Problem 1
List the kinds of updates that, according to the passage on Kyrgyz adoptions, some adoptive families received about their matched children.
Problem 2
Quote the passage on Kyrgyz adoptions between "Throughout these months, some" and "quite a while.", inclusive.
**** Passage provided
On February 2, Kyrgyz Prime Minister Igor Chudinov placed an official moratorium on international adoption. About the same time, stories of criminal behavior at orphanages began emerging in the Kyrgyz press. In February, the 24.kg news agency reported that an orphanage was accused of child abuse and of illegally transporting children from the country using false documents. Rumors arose about local adoptive families being denied children so that lucrative international adoptions could occur.

Throughout these months, some of the 65 adoptive families received sporadic updates on their matched children, like pictures, measurements and health updates.

At the end of March of 2009, Suzanne Bilyeu, a Florida pediatrician, received a picture of the little girl she and her husband were paired with the previous June and panicked. The child's head was gigantic. Immediately, she suspected that the girl had hydrocephalus, and had had the condition for quite a while.
********
**** Data listing
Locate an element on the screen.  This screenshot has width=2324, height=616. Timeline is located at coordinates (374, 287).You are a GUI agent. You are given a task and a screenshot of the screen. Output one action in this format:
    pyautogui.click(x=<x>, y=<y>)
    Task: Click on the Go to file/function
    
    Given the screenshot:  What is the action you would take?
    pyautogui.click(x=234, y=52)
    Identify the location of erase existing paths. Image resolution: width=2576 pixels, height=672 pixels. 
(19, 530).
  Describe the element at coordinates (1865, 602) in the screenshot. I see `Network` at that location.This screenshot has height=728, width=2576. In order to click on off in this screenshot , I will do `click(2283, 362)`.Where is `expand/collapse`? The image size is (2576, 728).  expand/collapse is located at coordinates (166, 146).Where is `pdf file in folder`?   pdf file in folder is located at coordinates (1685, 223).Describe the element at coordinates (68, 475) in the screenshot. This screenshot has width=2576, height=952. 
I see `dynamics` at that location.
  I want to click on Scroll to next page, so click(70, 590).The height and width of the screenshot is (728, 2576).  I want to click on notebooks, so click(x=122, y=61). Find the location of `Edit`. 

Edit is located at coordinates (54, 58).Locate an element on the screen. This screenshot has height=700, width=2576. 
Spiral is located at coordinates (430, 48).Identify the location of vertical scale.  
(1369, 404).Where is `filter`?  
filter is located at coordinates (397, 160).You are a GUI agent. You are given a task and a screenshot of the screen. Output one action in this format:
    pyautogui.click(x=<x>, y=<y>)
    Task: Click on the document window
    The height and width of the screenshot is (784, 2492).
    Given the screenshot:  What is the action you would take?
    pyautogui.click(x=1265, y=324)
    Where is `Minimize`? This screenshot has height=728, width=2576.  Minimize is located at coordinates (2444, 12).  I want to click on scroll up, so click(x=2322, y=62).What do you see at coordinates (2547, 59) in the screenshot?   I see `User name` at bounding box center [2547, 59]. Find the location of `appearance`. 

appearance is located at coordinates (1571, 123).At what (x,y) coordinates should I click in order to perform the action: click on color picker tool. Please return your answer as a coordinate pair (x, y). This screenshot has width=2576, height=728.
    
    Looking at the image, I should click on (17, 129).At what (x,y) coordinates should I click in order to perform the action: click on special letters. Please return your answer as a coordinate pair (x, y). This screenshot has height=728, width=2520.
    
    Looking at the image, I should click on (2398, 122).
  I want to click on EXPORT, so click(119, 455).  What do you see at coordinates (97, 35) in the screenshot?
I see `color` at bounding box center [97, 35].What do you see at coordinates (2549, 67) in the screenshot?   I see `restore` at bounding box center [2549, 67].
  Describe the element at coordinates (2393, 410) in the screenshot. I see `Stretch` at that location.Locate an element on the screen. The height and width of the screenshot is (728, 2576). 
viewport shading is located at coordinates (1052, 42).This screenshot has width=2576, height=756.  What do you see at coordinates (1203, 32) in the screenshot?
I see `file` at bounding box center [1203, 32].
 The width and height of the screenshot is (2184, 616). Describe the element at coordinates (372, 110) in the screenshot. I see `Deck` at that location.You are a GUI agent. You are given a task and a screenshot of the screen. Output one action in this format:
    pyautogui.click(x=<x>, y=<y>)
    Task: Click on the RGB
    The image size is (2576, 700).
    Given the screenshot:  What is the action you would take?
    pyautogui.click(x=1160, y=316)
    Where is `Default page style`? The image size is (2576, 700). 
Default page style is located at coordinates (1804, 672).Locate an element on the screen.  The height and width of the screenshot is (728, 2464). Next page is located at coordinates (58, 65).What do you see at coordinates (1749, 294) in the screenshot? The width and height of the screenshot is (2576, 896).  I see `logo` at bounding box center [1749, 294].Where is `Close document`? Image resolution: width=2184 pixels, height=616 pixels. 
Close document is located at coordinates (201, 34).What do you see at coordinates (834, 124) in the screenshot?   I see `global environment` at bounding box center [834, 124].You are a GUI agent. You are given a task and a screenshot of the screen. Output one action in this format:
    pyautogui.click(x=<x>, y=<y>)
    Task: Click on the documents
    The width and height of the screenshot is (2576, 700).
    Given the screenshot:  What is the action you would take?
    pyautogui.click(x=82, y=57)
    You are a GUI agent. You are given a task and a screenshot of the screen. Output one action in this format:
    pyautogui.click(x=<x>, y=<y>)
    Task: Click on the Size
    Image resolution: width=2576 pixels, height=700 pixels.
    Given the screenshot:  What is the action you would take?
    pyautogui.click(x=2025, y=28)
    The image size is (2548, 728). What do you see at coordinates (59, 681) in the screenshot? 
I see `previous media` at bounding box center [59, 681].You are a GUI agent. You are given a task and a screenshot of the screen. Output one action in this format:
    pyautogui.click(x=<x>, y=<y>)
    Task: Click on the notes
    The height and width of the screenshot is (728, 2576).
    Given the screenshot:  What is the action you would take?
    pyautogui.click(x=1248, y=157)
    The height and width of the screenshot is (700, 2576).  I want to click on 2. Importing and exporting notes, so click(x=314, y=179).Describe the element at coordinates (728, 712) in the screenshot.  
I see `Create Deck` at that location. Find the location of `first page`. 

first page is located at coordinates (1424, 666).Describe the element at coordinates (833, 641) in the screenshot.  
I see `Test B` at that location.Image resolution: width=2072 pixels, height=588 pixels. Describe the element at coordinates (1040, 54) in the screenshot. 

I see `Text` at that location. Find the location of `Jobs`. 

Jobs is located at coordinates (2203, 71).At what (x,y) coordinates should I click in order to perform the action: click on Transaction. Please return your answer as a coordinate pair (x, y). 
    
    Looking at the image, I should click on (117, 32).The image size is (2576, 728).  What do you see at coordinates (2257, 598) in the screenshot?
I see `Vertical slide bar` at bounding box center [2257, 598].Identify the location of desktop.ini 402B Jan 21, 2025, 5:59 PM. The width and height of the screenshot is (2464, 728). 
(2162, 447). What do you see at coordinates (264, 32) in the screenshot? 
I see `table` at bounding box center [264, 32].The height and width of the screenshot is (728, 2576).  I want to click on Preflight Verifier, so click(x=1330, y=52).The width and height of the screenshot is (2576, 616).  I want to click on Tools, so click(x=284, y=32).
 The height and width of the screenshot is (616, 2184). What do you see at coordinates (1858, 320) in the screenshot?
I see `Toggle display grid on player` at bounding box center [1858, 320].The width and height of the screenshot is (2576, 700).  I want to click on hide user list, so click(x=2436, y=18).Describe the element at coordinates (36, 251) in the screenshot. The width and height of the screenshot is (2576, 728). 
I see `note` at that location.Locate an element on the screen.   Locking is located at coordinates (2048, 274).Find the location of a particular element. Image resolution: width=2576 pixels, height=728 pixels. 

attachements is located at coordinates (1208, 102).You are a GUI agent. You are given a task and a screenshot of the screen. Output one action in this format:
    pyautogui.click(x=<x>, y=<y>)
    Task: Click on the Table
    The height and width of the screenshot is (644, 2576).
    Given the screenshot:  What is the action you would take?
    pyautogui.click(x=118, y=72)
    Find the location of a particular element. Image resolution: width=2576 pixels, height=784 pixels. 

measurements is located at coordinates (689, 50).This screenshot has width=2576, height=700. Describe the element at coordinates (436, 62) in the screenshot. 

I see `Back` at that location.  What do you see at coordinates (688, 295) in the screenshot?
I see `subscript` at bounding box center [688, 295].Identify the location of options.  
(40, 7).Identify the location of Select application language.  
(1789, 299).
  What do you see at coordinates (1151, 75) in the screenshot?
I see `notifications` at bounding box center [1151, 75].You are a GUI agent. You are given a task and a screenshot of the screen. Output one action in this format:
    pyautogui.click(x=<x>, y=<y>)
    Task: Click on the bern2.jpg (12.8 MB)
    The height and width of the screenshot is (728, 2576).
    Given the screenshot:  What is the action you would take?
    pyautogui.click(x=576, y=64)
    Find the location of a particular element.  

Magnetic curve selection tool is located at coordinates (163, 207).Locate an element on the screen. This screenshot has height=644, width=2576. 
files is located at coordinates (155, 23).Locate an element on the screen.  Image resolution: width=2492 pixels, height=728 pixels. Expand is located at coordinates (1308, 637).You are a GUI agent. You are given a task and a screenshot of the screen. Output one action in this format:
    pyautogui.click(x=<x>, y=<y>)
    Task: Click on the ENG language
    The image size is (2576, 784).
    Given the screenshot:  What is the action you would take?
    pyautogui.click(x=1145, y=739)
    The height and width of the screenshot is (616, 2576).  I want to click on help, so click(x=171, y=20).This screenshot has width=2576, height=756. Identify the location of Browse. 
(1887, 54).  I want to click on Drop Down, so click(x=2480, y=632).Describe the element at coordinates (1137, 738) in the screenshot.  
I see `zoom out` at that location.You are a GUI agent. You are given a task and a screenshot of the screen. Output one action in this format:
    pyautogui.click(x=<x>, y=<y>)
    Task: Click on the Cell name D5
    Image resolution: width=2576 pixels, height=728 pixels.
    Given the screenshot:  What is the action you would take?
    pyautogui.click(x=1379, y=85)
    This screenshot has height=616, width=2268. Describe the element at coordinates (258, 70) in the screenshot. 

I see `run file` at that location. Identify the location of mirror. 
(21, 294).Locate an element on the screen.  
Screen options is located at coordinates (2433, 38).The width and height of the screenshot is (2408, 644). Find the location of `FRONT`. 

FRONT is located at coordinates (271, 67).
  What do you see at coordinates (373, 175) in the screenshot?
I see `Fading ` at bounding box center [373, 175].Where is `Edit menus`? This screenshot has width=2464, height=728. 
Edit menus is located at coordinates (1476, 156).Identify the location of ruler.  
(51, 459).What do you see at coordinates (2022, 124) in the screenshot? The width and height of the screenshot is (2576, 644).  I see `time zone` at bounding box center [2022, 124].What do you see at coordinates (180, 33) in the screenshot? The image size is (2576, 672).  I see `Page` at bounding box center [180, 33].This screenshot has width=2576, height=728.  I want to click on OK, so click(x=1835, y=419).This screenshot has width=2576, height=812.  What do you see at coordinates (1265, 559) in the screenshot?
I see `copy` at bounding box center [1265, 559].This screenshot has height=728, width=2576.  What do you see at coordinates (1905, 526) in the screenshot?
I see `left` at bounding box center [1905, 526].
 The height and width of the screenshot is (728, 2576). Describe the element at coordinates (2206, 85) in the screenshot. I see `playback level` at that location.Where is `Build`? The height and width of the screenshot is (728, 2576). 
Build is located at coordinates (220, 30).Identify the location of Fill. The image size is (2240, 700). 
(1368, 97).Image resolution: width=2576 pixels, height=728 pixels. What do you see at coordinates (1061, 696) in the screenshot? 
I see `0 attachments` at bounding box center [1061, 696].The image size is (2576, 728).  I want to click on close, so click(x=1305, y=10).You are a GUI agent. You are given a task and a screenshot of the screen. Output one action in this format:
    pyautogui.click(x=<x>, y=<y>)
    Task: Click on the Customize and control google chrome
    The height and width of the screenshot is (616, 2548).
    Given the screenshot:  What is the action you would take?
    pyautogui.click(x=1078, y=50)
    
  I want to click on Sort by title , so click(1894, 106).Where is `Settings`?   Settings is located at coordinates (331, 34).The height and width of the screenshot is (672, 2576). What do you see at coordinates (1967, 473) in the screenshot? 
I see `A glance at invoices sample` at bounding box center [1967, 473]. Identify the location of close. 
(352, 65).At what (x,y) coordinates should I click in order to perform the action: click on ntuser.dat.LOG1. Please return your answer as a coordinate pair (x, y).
********
Answer space 1
- pictures
- measurements
- health updates

Answer space 2
Throughout these months, some of the 65 adoptive families received sporadic updates on their matched children, like pictures, measurements and health updates.

At the end of March of 2009, Suzanne Bilyeu, a Florida pediatrician, received a picture of the little girl she and her husband were paired with the previous June and panicked. The child's head was gigantic. Immediately, she suspected that the girl had hydrocephalus, and had had the condition for quite a while.